TASK DATA:
..............................
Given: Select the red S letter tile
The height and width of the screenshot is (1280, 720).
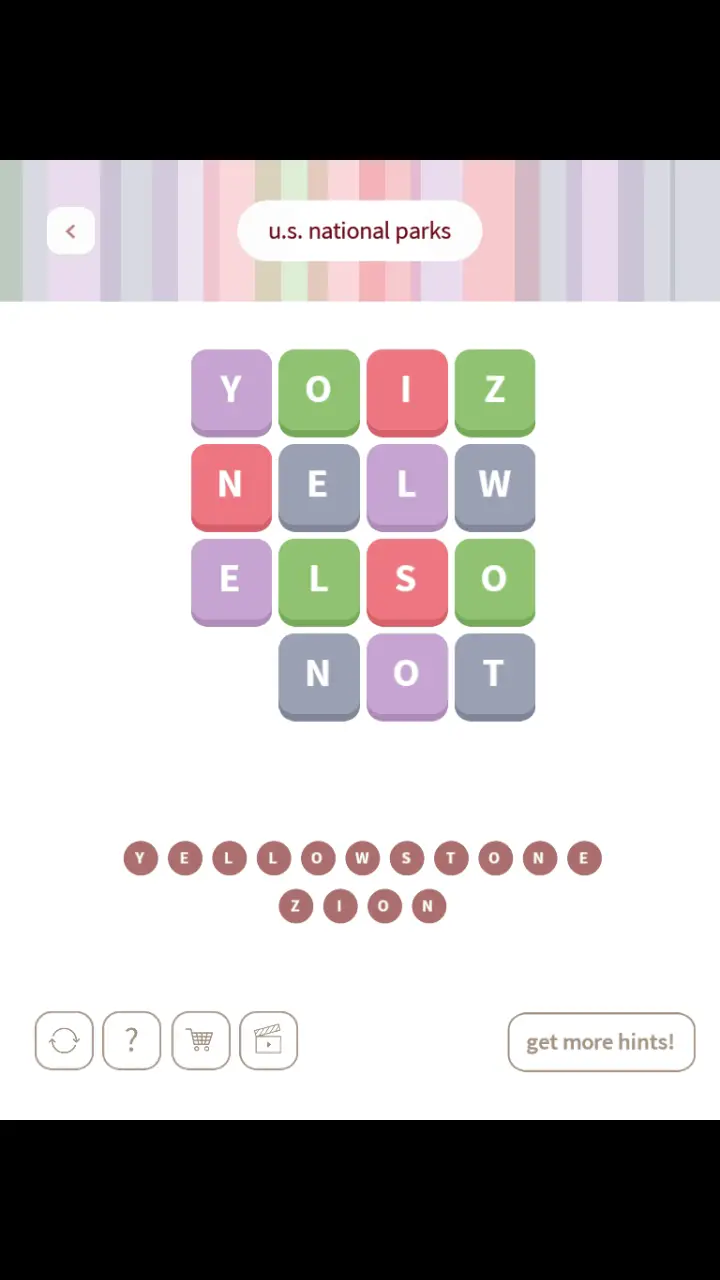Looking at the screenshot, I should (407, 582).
..............................
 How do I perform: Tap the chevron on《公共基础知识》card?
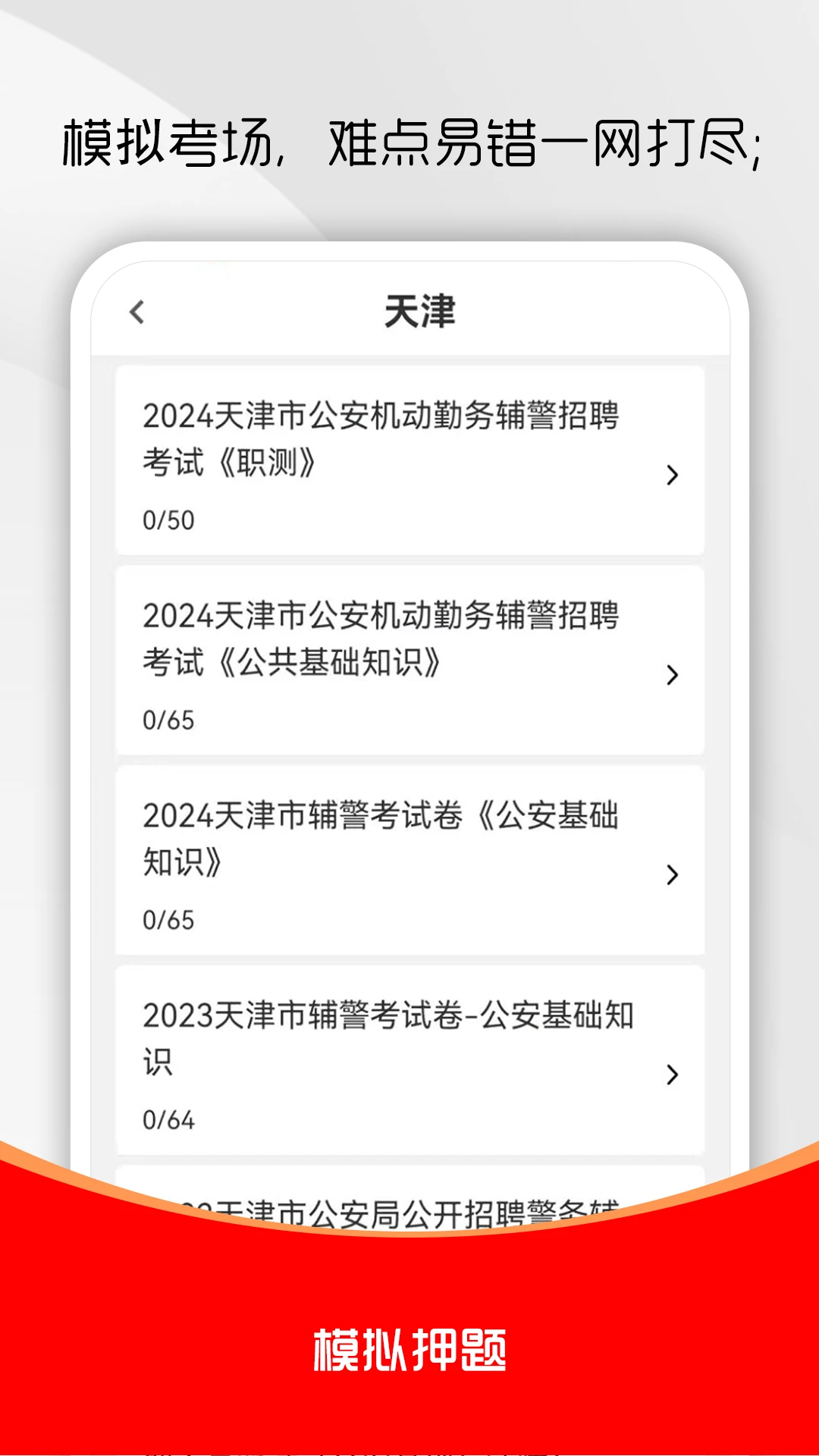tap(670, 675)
..............................
GIVEN INSTRUCTION: Reproduce the records word for word, from the line containing "Given: Select the red S letter tile" through the line containing "Looking at the", including both of those lines. Leave the pictures out of your copy.

EXERCISE OUTPUT:
Given: Select the red S letter tile
The height and width of the screenshot is (1280, 720).
Looking at the screenshot, I should (407, 582).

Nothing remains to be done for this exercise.